Extract verbatim the stretch of rows from the line containing "Task: Expand the" through the line containing "Action: coord(784,32)", including both of those lines.

▶ **Task data**
>>>>>

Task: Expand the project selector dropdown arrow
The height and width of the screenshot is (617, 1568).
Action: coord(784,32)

<<<<<
>>>>>

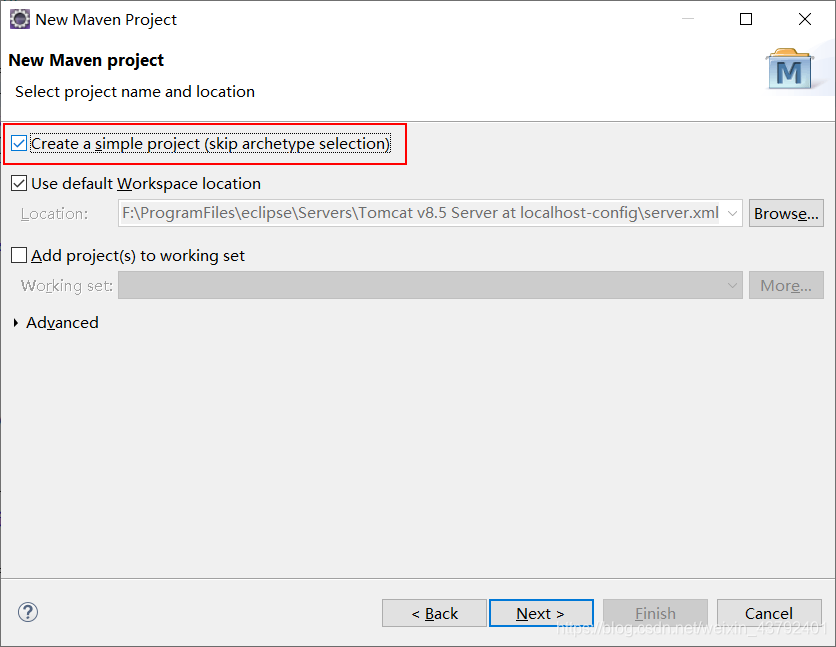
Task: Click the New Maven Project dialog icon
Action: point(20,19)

<<<<<
>>>>>

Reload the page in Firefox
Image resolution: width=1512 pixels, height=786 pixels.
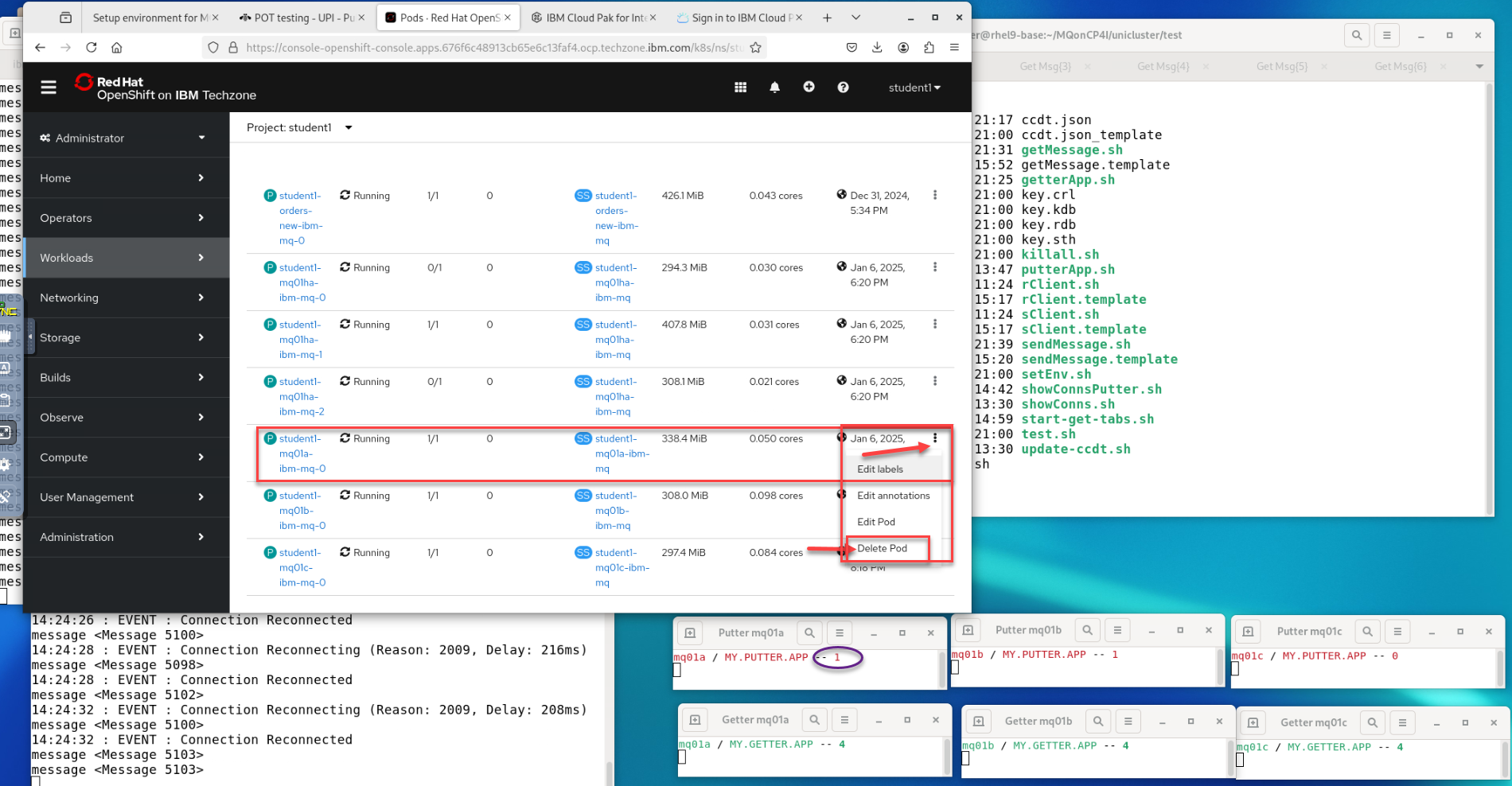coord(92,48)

<<<<<

▶ **Task answer**
Task: Expand the project selector dropdown arrow
The height and width of the screenshot is (617, 1568).
Action: coord(784,32)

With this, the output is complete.